We recently upgraded from 9.3.0.17 to 9.4.0.0

When we came back up, QM2-SND1, QM2-SND2 QM3-SND1, and QM3-SND2 all failed to connect to QM1 right when they came back up. Unknown why, just some weird network fluke. All 4 of these channels connect to the same DNS Name & Port.

QM2-RCV1, QM3-RCV1 both connected fine.

Here's what's strange...

Both QM2-SND1 and QM3-SND1 are configured for
- 60 Second Short Retry Interval
- 10 Count Short Retries
- 1200 Second Long Retry Interval

Both QM2-SND2 and QM3-SND2 are configured for
- 60 Second Short Retry Interval
- 10 Count Short Retries
- 300 Second Long Retry Interval

On *BOTH* QM2 and QM3, SND2 channel retried for 60 seconds, the short retry interval. And both connected.
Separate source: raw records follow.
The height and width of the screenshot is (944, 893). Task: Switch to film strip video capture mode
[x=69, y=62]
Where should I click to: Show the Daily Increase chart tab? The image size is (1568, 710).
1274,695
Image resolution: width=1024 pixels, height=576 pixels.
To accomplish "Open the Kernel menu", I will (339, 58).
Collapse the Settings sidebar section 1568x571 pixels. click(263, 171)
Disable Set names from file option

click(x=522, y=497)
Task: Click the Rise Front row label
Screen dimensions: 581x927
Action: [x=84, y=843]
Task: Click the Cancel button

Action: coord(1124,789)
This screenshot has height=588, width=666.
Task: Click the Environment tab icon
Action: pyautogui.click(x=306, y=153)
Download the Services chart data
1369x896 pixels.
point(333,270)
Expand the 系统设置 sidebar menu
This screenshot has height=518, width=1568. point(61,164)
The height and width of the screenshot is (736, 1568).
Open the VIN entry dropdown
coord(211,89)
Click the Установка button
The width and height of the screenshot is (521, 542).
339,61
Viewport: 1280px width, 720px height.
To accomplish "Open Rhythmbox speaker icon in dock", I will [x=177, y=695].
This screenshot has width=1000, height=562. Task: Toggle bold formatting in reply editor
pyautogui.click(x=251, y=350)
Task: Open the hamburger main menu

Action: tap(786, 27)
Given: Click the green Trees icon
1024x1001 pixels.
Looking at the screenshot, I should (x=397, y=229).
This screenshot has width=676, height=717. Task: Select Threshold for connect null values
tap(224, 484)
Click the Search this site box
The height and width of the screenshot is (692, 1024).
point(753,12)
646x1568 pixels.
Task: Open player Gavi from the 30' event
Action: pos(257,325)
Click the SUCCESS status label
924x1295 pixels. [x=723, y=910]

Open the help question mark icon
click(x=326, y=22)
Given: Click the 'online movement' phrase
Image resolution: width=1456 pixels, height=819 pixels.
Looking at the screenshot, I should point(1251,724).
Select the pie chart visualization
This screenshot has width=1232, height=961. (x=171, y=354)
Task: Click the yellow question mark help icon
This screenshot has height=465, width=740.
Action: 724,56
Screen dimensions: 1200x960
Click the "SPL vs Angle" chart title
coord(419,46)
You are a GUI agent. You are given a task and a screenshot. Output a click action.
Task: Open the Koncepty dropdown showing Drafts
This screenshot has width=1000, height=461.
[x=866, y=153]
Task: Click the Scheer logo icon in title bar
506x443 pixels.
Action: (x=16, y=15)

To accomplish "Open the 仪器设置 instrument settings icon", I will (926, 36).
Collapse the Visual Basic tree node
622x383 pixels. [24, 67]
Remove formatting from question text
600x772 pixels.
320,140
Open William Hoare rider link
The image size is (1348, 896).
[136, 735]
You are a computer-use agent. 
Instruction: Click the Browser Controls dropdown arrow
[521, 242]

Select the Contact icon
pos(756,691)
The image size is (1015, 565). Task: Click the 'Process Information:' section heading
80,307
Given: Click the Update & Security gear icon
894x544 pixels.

BUT on *BOTH* QM2 and QM3, SND1 channel retried for the LONG retry Interval, and reconnected after 20 minutes.

All other clustered and non-clustered channels started without a hitch. And those that didn't on the QM1, all used Short Retry interval.

After a restart - where I guess I may have assumed all Retry Counts should be reset to their defaults.

I've since just changed these values to 10x10sec, and 60 seconds long retry, so it shouldn't ever cause a major problem in the future. I just never thought that a Queue Manager connecting to another Queue Manager hosted on the same server as itself would have a network problem where it would need to ever get to long retries - it was certainly a miss by me, but still seems weird that it got into long retries at all.

Is this expected behavior? Or is this a bug?

Edit: I was looking into the past behavior, and it seems like QM2 and QM3 often have trouble connecting to QM1 after a failover, and they go into Short Retries to connect. That was on 9.3.0.17.